Selama ini, kita sering mendengar kisah miris dari guru honorer. Mulai dari gaji yang tiris, hingga penantian pengangkatan dengan kesabaran yang kembang kempis.
Kisah dari Ahmad Jamaludin ini cukup menjadi penggebrak semangat, meski bagaimanapun nasib guru honorer tetap perlu mendapat kepastian. Namun yang namanya jadi manusia, dalam hidup pasti ingin ada pencapaian kan?
Sempat bangun SMP Terbuka, tetapi terhenti
Ahmad adalah seorang guru honorer untuk sekolah dasar. Kendati bergaji pas-pasan, Ahmad Jamaludin tergerak hatinya untuk membantu murid-muridnya bisa lanjut sekolah.
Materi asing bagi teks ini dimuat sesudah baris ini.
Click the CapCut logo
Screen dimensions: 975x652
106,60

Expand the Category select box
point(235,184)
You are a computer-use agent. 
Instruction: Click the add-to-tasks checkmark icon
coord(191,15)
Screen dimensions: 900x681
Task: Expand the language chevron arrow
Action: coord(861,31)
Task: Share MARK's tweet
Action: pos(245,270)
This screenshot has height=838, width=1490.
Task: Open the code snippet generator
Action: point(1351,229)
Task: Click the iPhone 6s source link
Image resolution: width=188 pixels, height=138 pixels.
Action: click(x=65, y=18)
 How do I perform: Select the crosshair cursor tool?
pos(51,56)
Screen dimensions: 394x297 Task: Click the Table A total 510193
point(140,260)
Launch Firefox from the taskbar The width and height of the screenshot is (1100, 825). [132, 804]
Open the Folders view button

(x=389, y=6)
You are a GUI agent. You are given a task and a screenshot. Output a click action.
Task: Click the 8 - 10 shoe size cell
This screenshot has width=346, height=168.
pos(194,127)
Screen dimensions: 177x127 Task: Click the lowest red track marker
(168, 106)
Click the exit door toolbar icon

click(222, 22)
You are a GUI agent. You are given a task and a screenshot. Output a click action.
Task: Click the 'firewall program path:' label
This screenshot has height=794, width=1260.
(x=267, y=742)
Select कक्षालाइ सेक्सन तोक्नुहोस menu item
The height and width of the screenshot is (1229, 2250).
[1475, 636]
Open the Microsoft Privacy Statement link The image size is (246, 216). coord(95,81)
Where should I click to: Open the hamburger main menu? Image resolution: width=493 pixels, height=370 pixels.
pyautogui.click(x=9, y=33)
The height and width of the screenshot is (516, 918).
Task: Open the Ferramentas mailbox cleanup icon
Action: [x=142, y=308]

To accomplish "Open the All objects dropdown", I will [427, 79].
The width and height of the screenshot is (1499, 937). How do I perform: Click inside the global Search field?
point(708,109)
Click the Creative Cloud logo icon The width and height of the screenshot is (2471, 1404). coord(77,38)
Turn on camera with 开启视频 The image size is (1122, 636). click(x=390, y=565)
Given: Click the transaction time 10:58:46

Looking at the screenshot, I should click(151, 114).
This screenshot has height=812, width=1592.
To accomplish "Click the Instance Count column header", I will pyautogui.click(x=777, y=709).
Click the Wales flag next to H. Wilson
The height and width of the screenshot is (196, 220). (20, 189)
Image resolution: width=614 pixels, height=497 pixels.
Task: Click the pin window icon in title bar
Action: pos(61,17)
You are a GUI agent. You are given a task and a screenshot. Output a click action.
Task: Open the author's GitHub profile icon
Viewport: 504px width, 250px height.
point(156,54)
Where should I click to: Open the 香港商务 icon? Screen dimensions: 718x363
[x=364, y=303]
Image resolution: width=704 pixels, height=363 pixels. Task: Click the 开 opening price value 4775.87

Hal ini karena sepanjang 10 tahun ia menjadi guru SD sejak tahun 2004, seringkali harus turut patah hati melihat siswanya tak bisa lanjut ke bangku SMP.
Atas kondisi tersebut, ia sempat berinisiatif membuat SMP Terbuka untuk menjembatani kebutuhan siswa kurang mampu. Namun sayang, setelah bisa menampung sekitar 200 siswa, perjalanan kebaikan ini tak lama, karena ia pergi merantau ke beberapa kota.
Menemukan passion di bidang bisnis sapu ijuk
Dalam perantauan inilah, ia bertemu dengan bisnis sapu ijuk. Kendati sederhana, ternyata ia mempelajari potensi yang luar biasa dari sapu ijuk. Dari usaha ini Ahmad mencoba merintis kembali harapan yang bisa menjangkau banyak orang, termasuk siswa siswi dan rekanan gurunya itu.
Karena ternyata berpeluang menghasilkan pendapatan yang besar, ia mencoba menekuni usaha kecil ini. Keuletan tersebut berbuah manis, karena perlahan tapi pasti, ia bisa menghasilkan dari barang rumah tangga sederhana tersebut. Pembelinya berdatangan dari berbagai kalangan. Selain itu, juga berhasil mengangkat derajat perekonomian keluarganya menjadi lebih baik.
Kembali mendirikan sekolah gratis meski sederhana
Dari sini, keuntungan yang ia dapatkan juga kembali menyambung asa dari niat baiknya di masa lalu. Ahmad Jamaludin kembali mendirikan SMP Terbuka pada tahun 2020 bernama SMP IT Pancuh Tilu yang berlokasi di Desa Jayagiri.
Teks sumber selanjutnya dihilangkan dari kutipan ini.